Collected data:
-*-*-

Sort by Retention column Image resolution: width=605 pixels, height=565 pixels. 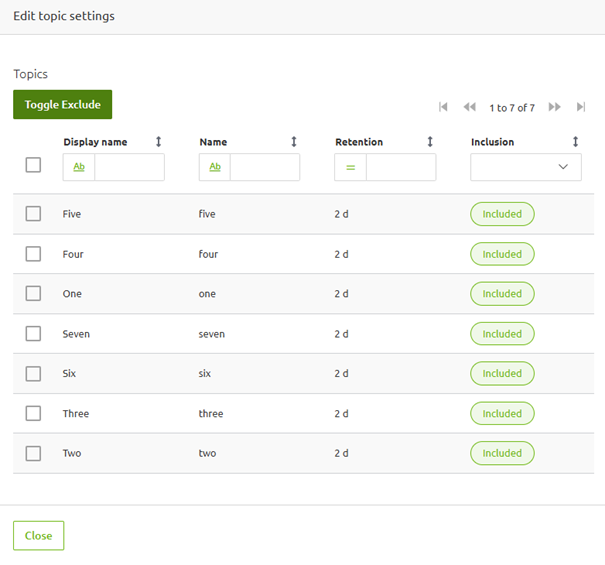coord(430,142)
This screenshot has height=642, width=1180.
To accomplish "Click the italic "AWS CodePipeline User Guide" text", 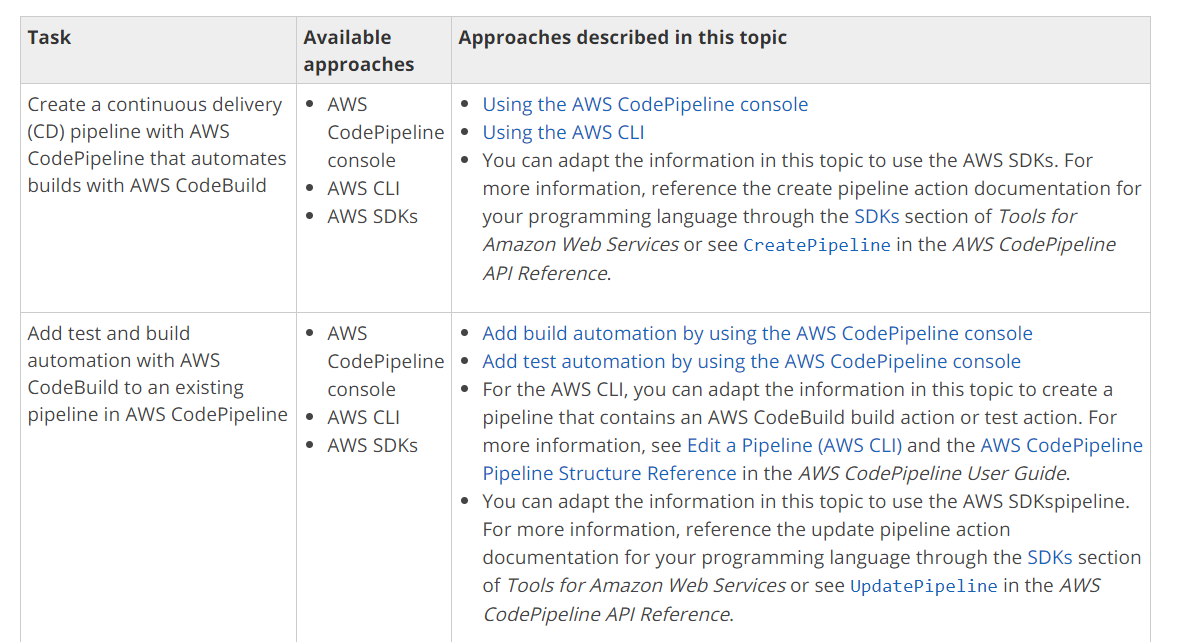I will coord(932,473).
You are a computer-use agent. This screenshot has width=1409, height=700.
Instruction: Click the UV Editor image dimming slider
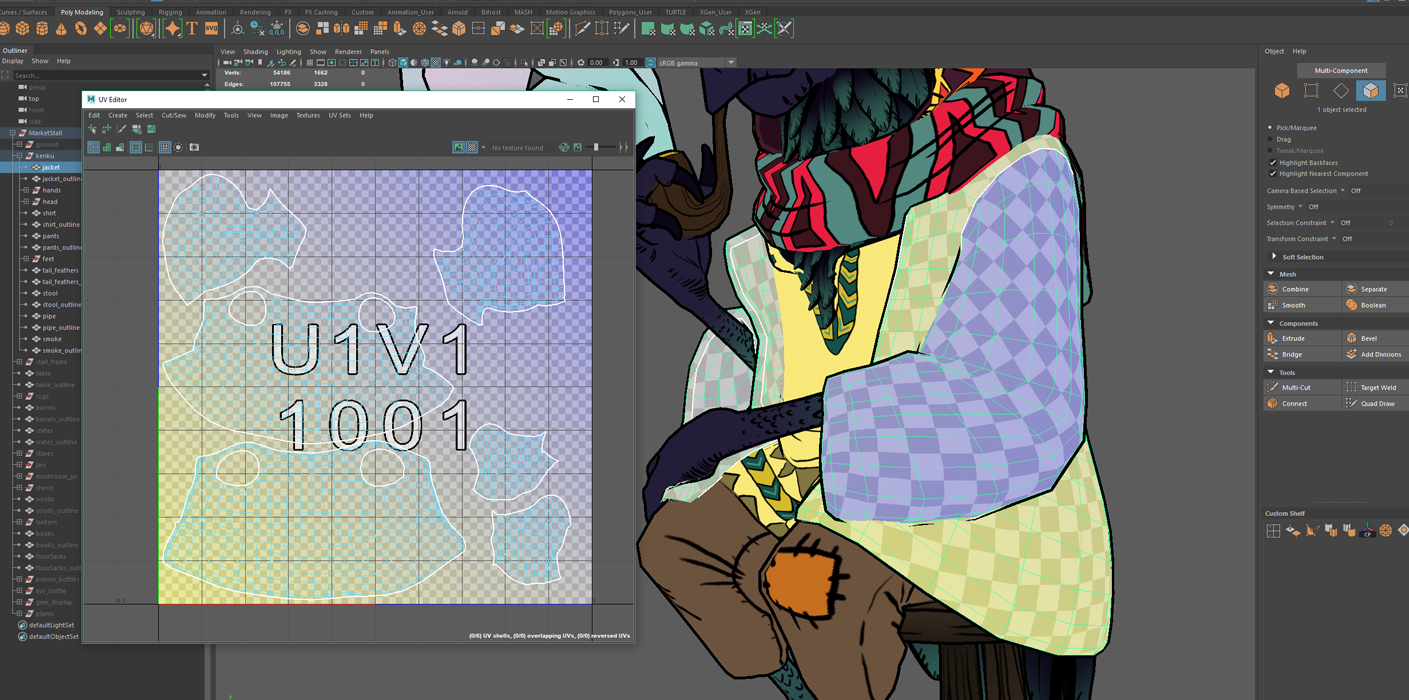[597, 148]
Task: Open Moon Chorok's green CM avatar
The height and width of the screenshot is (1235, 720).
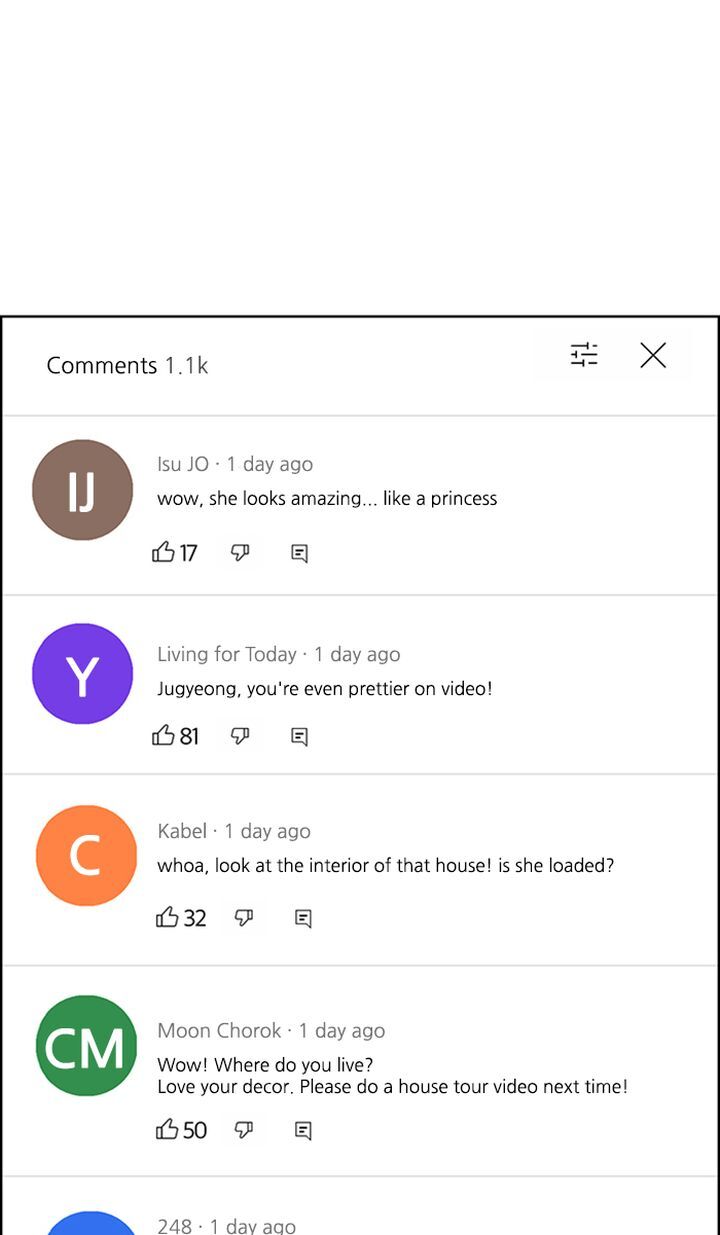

-*-*-

* **What is expected**
Starting at the line that contains "Task: Open Moon Chorok's green CM avatar", please write out each line through the last line of the data, both ends included, and keep pictures out of the copy.

* **Task solution**
Task: Open Moon Chorok's green CM avatar
The height and width of the screenshot is (1235, 720).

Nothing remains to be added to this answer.